#### To-do list:
a) In the passage on forest carbon rights and policy, rename "ecological corridors" to "wildlife corridors" and write out the stretch from "(ii) the integration" through "fragmentation of ecosystems." with that change.
b) According to the passage on forest carbon rights and policy, in what year was the National Forest Policy promulgated?

Legal Provisions for Carbon Rights

Formally, there are no explicit provisions in the legal and policy framework concerning forests in relation to the rights of ownership to the carbon stored in trees. Presumably, the carbon rights in a forest are subsumed within the larger ownership rights about a given forest. This would mean that the Government would retain the carbon rights in forests that are government-owned, whereas private (individual or community) owners would retain the carbon rights in their forests, subject to the law. Amendments are required to the legislative framework to establish the carbon rights clearly.

Since REDD+ only countenances the participation of the national government in the carbon market, amendments are required to the legislative framework to create a mechanism to allow the Federal Government or Provincial Governments to trade forest carbon for the specific purpose of participation in the international REDD+ compensation mechanism without transferring the carbon rights or the right to the results-based benefits. A legislative amendment may be necessary in this respect, as the same result may not be achieved through a policy instrument, given Article 24 of the Constitution of Pakistan regarding the protection of property rights, which stipulates that a person’s property rights may not be acquired by the Government, even temporarily, save in accordance with the law.

Policies

The National Forest Policy, promulgated in 2015, addresses the forestry sector directly. It has two main policy objectives: (a) the expansion of forest cover and (b) the curbing of deforestation and promotion of forest conservation. Under the first head of expansion of forest cover, the National Forest Policy proposes three policy measures towards this objective, these being:

(i) preparing, sponsoring and implementing a long-term mass afforestation programme in collaboration with all the federating units and concerned national organizations;

(ii) the integration of forests with economic sectors in that project undertaken in any sector having a cross-cutting impact on forests, such as water, energy, agriculture, tourism and communication, amongst others would have to take impact on forests and afforestation as part of their development policies and programmes and allocate part of their cost towards afforestation.

(iii) the establishment and promotion of sustainable ecological corridors to minimize fragmentation of ecosystems.

#### Stored data:
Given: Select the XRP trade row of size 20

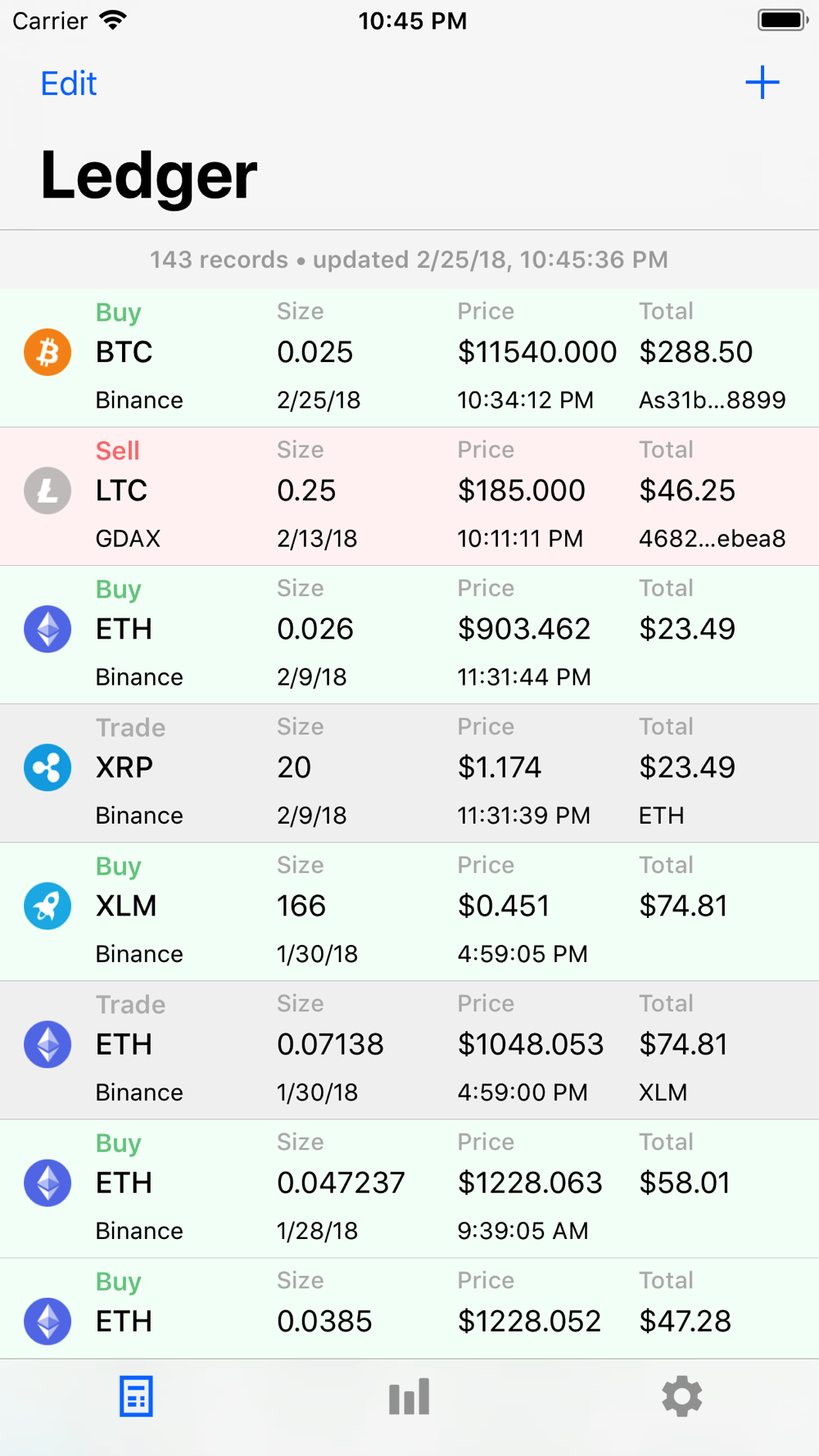Looking at the screenshot, I should pos(410,772).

#### Solved problems:
a)
(ii) the integration of forests with economic sectors in that project undertaken in any sector having a cross-cutting impact on forests, such as water, energy, agriculture, tourism and communication, amongst others would have to take impact on forests and afforestation as part of their development policies and programmes and allocate part of their cost towards afforestation.

(iii) the establishment and promotion of sustainable wildlife corridors to minimize fragmentation of ecosystems.

b) 2015